● **DATA**:
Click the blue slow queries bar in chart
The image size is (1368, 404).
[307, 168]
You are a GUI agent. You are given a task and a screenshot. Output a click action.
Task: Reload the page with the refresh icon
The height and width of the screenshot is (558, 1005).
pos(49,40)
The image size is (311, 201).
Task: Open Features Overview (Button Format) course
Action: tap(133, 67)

● **WHAT IS ASKED**:
Render the lines of the material as a JSON list of strings, one string per line, skipping any blank lines.

● **ANSWER TO THIS TASK**:
[
  "Click the blue slow queries bar in chart",
  "The image size is (1368, 404).",
  "[307, 168]",
  "You are a GUI agent. You are given a task and a screenshot. Output a click action.",
  "Task: Reload the page with the refresh icon",
  "The height and width of the screenshot is (558, 1005).",
  "pos(49,40)",
  "The image size is (311, 201).",
  "Task: Open Features Overview (Button Format) course",
  "Action: tap(133, 67)"
]